Assignment: Leave out every picture and set down, exactly, the lines below from the one holding "Task: Click the Generate questions button" up to and including the one holding "Open the Disclaimer link".

[Dataset entries]
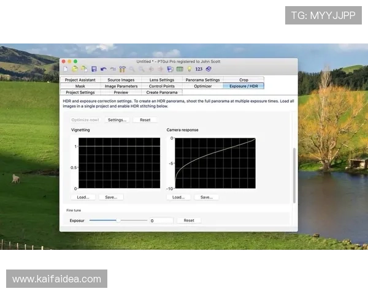Image resolution: width=368 pixels, height=294 pixels.
Task: Click the Exposure fine tune slider handle
Action: tap(118, 220)
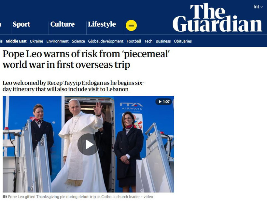Play the video using the center play button
Screen dimensions: 267x203
pyautogui.click(x=88, y=144)
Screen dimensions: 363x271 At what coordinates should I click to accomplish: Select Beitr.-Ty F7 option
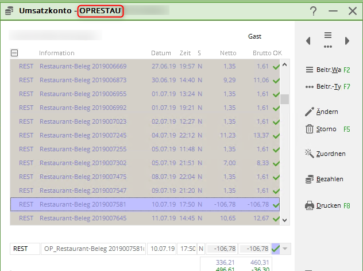[x=328, y=87]
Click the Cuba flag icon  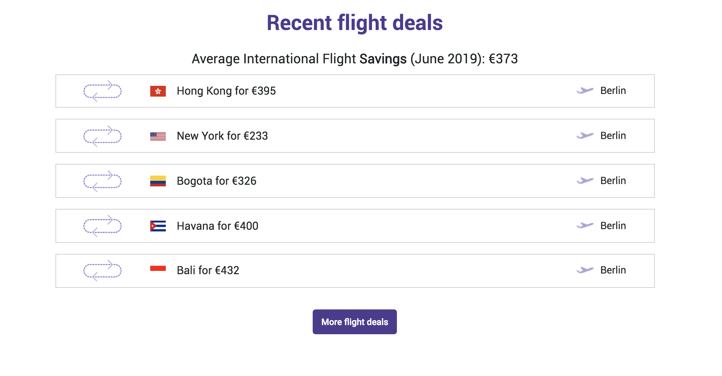click(158, 226)
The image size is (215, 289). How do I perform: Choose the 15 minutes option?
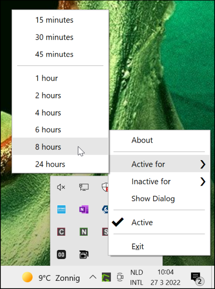coord(60,20)
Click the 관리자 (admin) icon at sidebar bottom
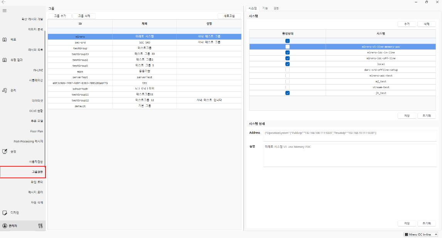This screenshot has height=238, width=442. [4, 226]
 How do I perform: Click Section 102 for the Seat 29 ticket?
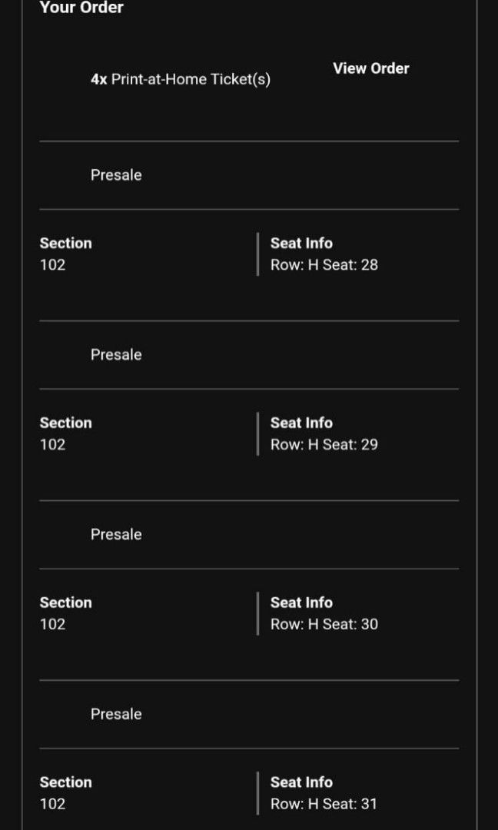pos(53,444)
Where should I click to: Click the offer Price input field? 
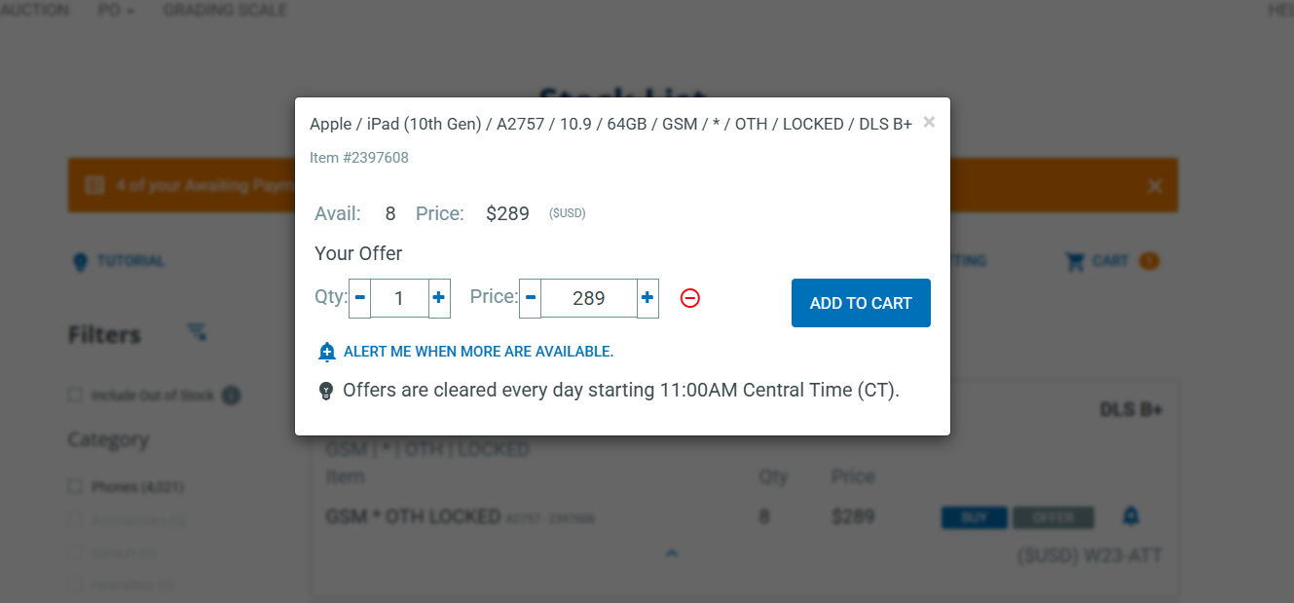coord(589,298)
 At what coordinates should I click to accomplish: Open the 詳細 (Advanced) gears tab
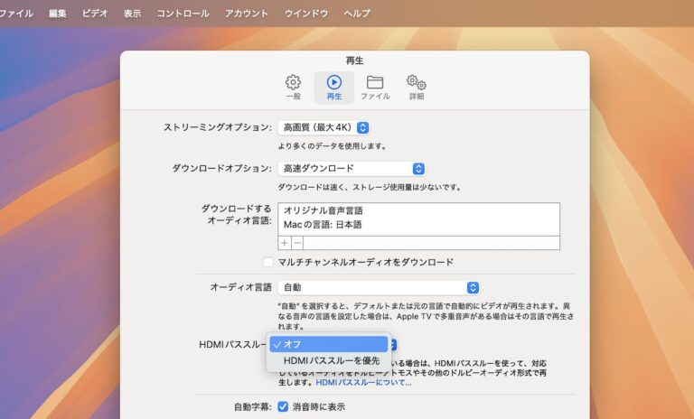(x=416, y=87)
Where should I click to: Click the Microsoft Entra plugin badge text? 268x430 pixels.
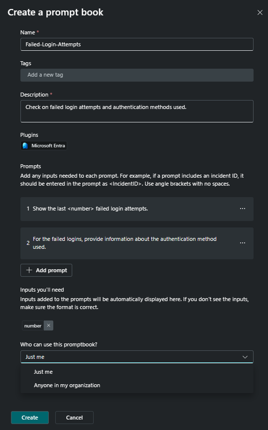(48, 146)
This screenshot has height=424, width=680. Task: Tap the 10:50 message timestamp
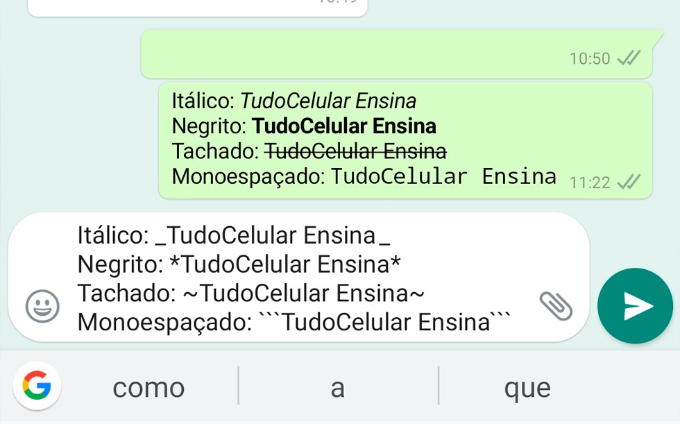coord(589,59)
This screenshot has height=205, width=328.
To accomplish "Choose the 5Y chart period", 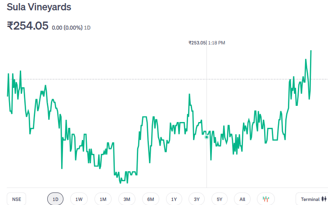I will [220, 199].
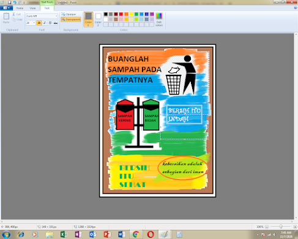
Task: Expand the font family dropdown
Action: [56, 16]
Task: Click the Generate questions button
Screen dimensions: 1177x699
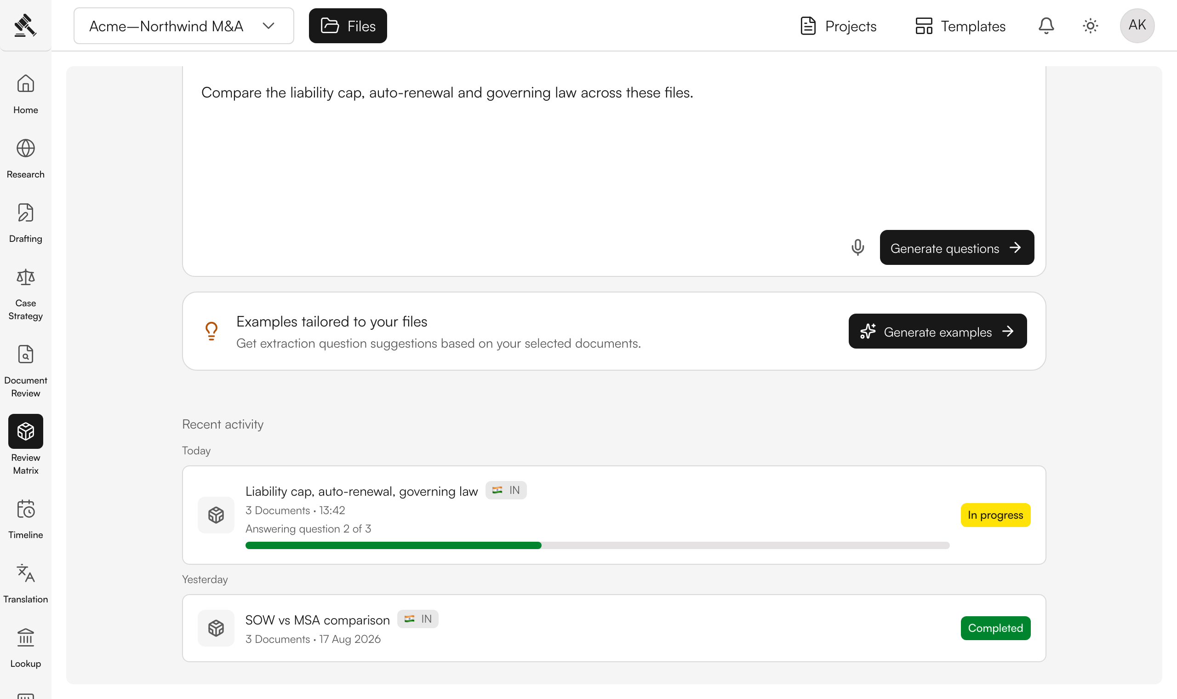Action: [x=957, y=247]
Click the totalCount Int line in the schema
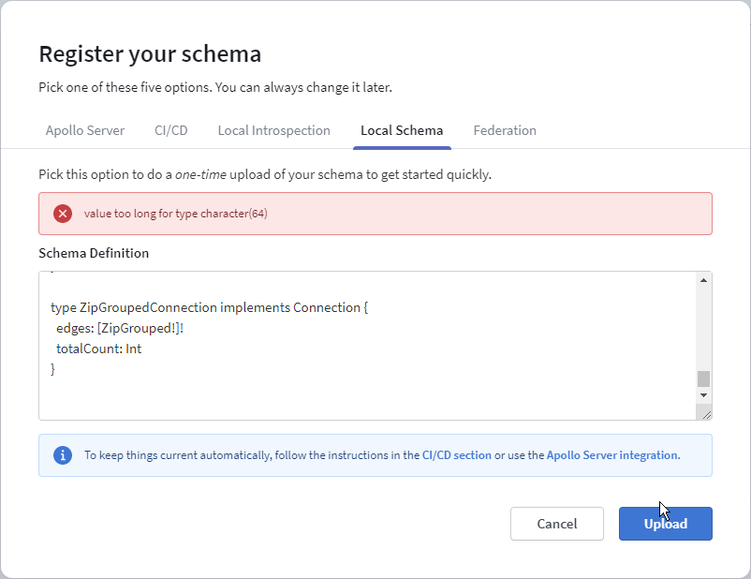The image size is (751, 579). pos(98,349)
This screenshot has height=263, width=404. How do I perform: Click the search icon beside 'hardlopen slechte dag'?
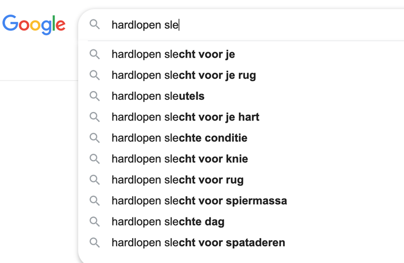[x=95, y=222]
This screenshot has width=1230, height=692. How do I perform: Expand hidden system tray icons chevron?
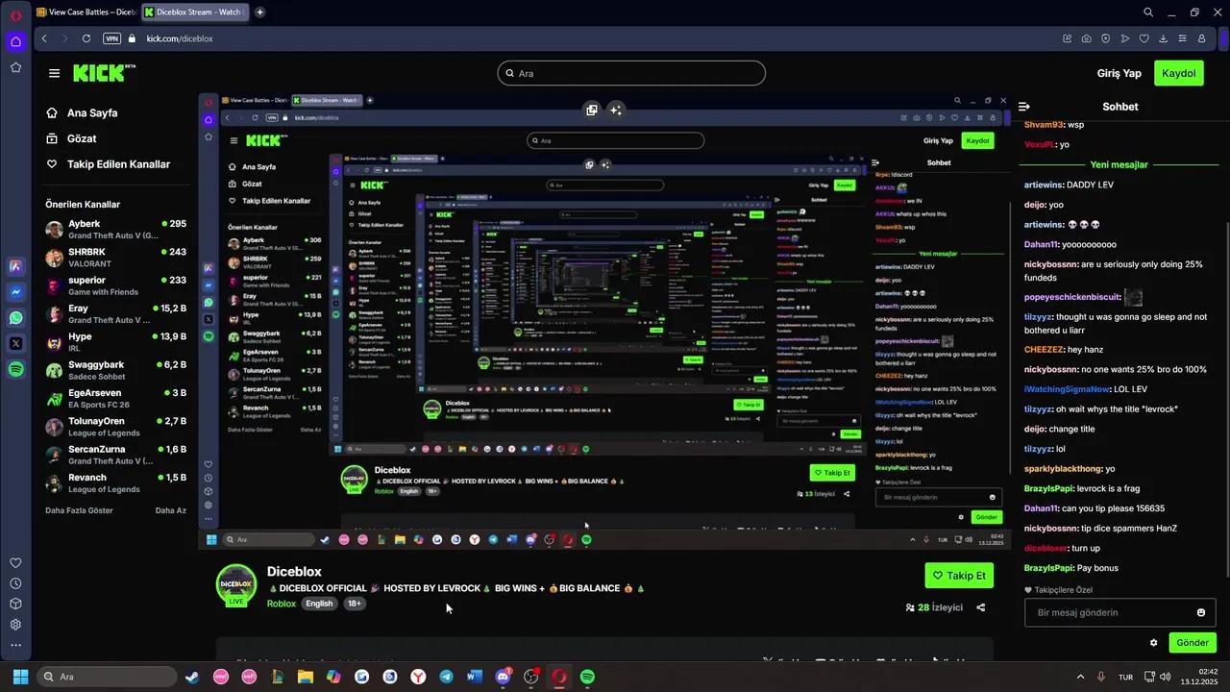point(1081,677)
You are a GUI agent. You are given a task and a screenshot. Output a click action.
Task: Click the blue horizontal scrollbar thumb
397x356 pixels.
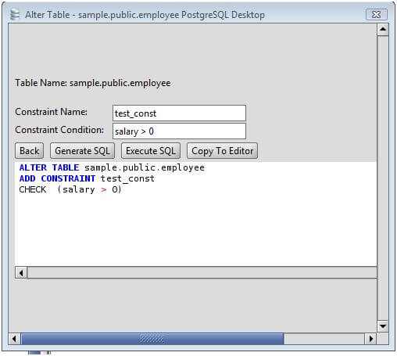(152, 339)
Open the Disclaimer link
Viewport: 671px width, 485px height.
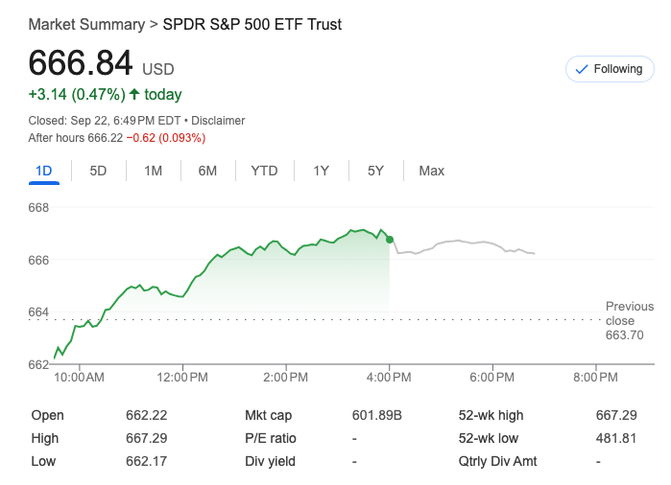[x=218, y=121]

Task output:
Task: Click the Generate questions button
Screen dimensions: 1177x699
Action: [x=957, y=247]
Click the totalCount Int line in the schema
The image size is (751, 579). pos(98,349)
This screenshot has height=263, width=404. How do I perform: Click the search icon beside 'hardlopen slechte dag'?
[x=95, y=222]
This screenshot has width=1230, height=692. How do I perform: Expand hidden system tray icons chevron?
point(1081,677)
You are a GUI agent. You are given a task and a screenshot. Output a click action.
Task: Click the blue horizontal scrollbar thumb
397x356 pixels.
(152, 339)
Open the Disclaimer link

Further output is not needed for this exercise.